The Common Toad

Book: Some Thoughts on the Common Toad 

Author: George Orwell

George Orwell: the man, the powerful prose, the witty tackling of societal issues. Orwell opens up your eyes to political agendas, allows you to configure your own beliefs and ideologies all through his words. His witty language is used in conjunction with the meaning behind his work.
In Some Thoughts on the Common Toad, the collection of essays, which also features an essay of the same name, surrounds a variety of his ideas. My personal favourite would be Some Thoughts as I really enjoyed his prose. I did not delve as greatly into his other essays, so much as I did this one though, I must admit, so do not take this review of the one essay in context of the whole collection. However, I do recommend reading the entire collection. Within this short essay, exactly 6 pages in length, Orwell uses a great metaphor about the common toad and the changing of the seasons and how it can be enjoyed no matter what is going on in the world, no matter where you live and no matter who you are. What I took from this essay was that life does indeed go on.
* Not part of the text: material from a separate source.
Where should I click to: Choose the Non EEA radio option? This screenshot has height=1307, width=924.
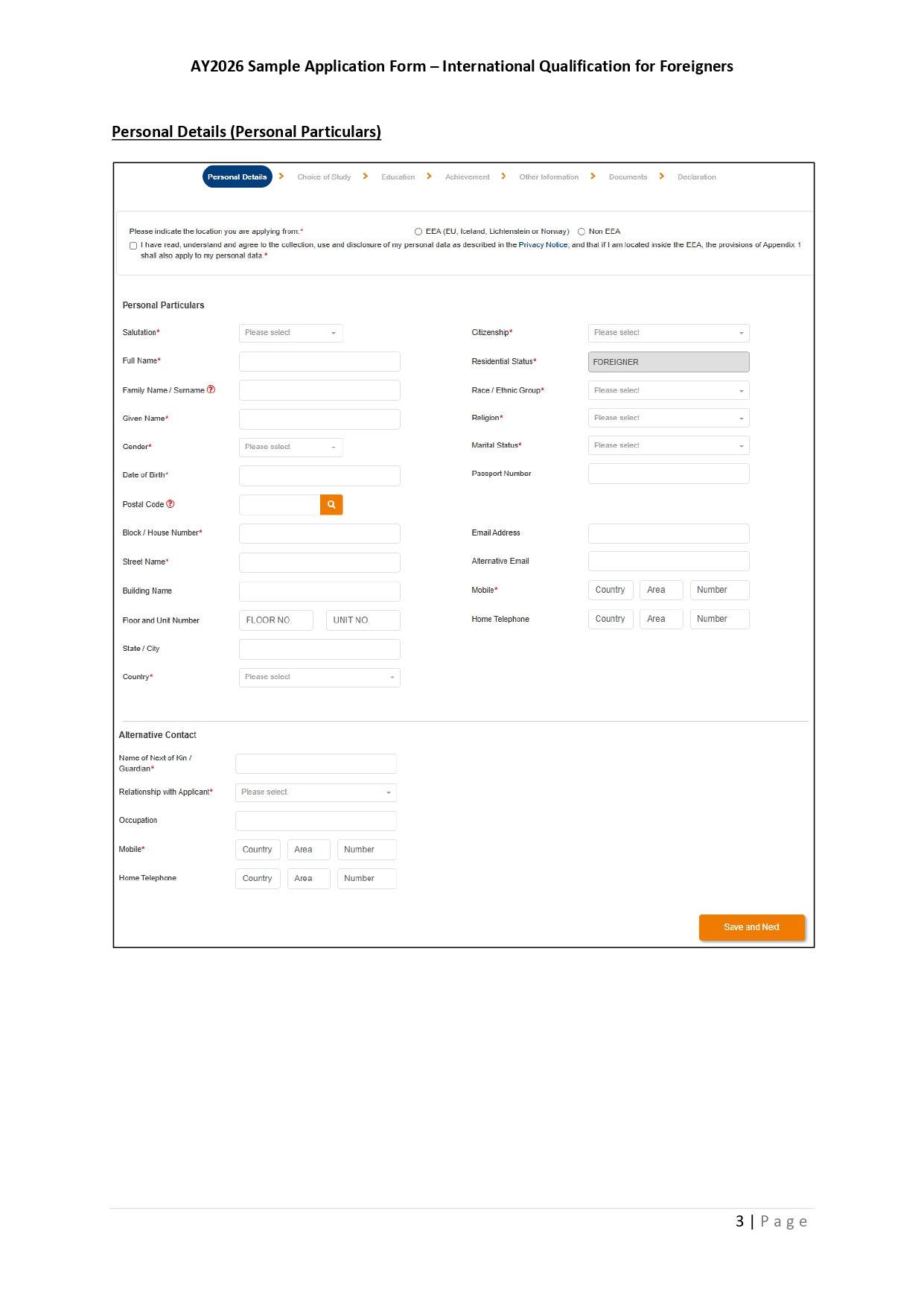582,232
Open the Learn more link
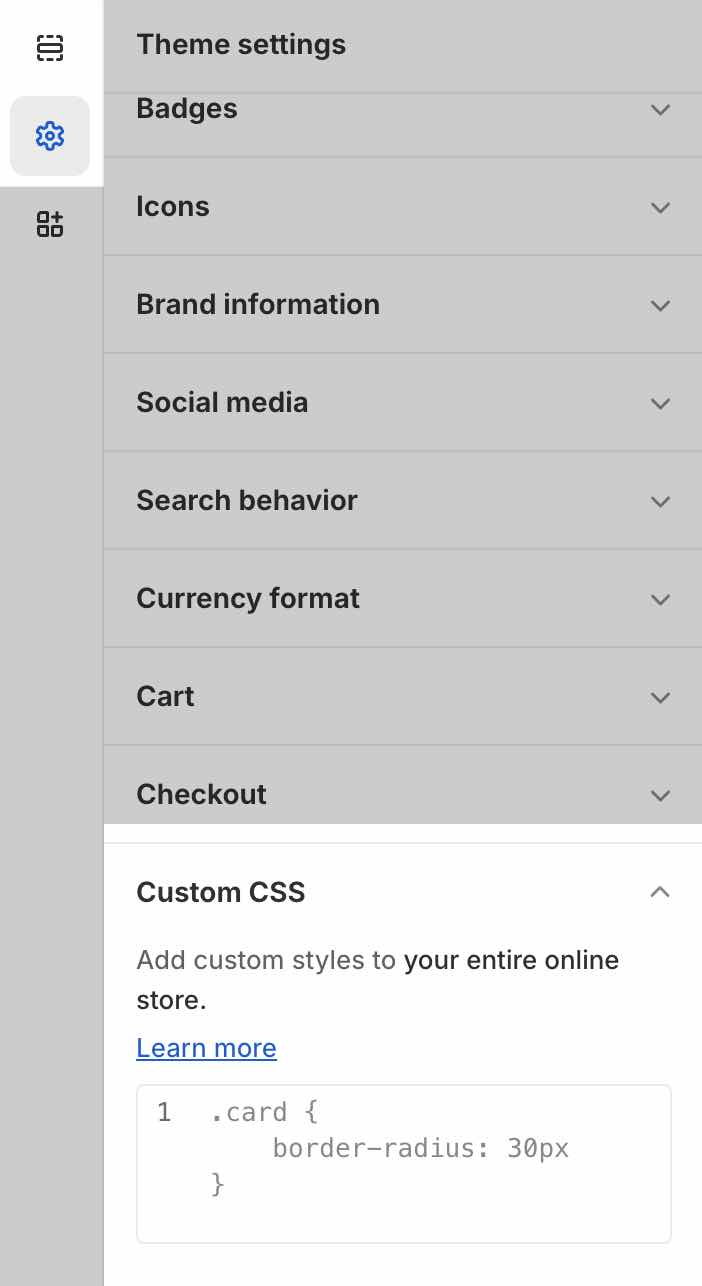Screen dimensions: 702x1286 (x=206, y=1048)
As Orwell mentions in the last paragraph, “The atom bombs are piling up in the factories, the police are prowling through the cities, the lies are streaming from the loudspeakers, but the earth is still going round the sun, and neither the dictators nor the bureaucrats, deeply as they disapprove of the process are able to prevent it.” (Page 6).

This may sound overly intellectual to some, but the meaning can be relatable to all individuals. Perhaps, especially now that the weather is getting warmer, we should stop. Let’s take a minute, forget the worries of global tribulations for just this moment (they’re still important though!) and allow ourselves to truly and full-heartedly enjoy what the changing of the seasons bring, just as the common toad does.